60 mpx would be a workflow nightmare for 60 mpx from culling, editing, to storage (locals and cloud storage).


----------



## bhf3737 (Apr 16, 2019)

transpo1 said:


> And let me know when you want to carry on a more intelligent debate. More mature, thoughtful minds will be waiting.


Debate requires a debate worthy opponent to start with. I don't see anyone worthy there. Sorry. Go and play in your fantasy world.


----------



## Michael Clark (Apr 16, 2019)

Hector1970 said:


> You must live in a parallel low contrast universe. Lee filter sales must be low there and no bracketing on cameras.



No, I learned to shoot in a universe where photographers actually had to pay attention to light instead of depending on DR and post-processing to rescue photos shot at poor angles with reference to the direction of the light.


----------



## neuroanatomist (Apr 16, 2019)

Michael Clark said:


> No, I learned to shoot in a universe where photographers actually had to pay attention to light instead of depending on DR and post-processing to rescue photos shot at poor angles with reference to the direction of the light.


I learned to shoot in a universe where photographers had to focus their lenses quickly and accurately instead of depending on the camera to autofocus for them and even track a moving subject. Today, I very much appreciate the benefits of a top notch autofocus system.


----------



## jayphotoworks (Apr 16, 2019)

neuroanatomist said:


> I learned to shoot in a universe where photographers had to focus their lenses quickly and accurately instead of depending on the camera to autofocus for them and even track a moving subject. Today, I very much appreciate the benefits of a top notch autofocus system.



I agree with this... as times and trends change, we learn to adapt and benefit from them. Those who don't, tend to get left behind.. I used to have a $200 Canon angle finder.. until I learned how useful a tilt flippy screen was and I don't even have to get my knees dirty. Heck, I don't even feel amateurish shooting this way anymore..


----------



## neuroanatomist (Apr 16, 2019)

jayphotoworks said:


> I used to have a $200 Canon angle finder.. until I learned how useful a tilt flippy screen was...
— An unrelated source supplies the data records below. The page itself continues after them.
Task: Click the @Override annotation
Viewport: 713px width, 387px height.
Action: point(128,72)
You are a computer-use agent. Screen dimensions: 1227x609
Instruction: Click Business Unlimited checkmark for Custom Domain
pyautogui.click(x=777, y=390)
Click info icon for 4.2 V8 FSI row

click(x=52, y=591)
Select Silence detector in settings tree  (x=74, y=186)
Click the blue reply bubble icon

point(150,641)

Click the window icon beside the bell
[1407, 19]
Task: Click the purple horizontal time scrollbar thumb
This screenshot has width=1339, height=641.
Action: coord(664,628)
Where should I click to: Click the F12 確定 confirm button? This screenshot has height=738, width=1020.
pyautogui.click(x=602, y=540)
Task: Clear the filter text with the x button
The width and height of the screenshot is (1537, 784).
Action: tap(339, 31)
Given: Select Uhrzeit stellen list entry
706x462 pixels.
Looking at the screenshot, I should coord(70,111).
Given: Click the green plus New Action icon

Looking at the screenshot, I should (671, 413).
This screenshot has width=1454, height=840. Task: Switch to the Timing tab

Thanks for the reminder. I still have one (although I bought it used for $50). Handy for macro shooting with my 1D X, although going forward I’ll be using my EOS R for that. Guess I should put the angle finder up for sale...


----------



## RGF (Apr 16, 2019)

Canon seems to be saying opposite things. First camera market is going to collapse and then they are investing in it.

wonder what they game plan is? confuse the competition?


----------



## neuroanatomist (Apr 16, 2019)

RGF said:


> Canon seems to be saying opposite things. First camera market is going to collapse and then they are investing in it.
> 
> wonder what they game plan is? confuse the competition?


All that’s confused is your interpretation. The camera market *is* collapsing, driven mainly by the precipitous drop in compact camera sales. A few year ago there were three times as many compact cameras sold as ILCs. Then twice as many. Last year there were more ILCs sold than compact cameras. ILC sales are also contracting, mainly due to market saturation. A strategy to focus more on higher margin items is reasonable to maintain profits in a contracting market.


----------



## Rocky (Apr 16, 2019)

neuroanatomist said:


> Thanks for the reminder. I still have one (although I bought it used for $50). Handy for macro shooting with my 1D X, although going forward I’ll be using my EOS R for that. Guess I should put the angle finder up for sale...


My first real camera is an Exakta II b. Waist level/ ground level view finder is standard view finder


----------



## QuisUtDeus (Apr 16, 2019)

neuroanatomist said:


> I learned to shoot in a universe where photographers had to focus their lenses quickly and accurately instead of depending on the camera to autofocus for them and even track a moving subject. Today, I very much appreciate the benefits of a top notch autofocus system.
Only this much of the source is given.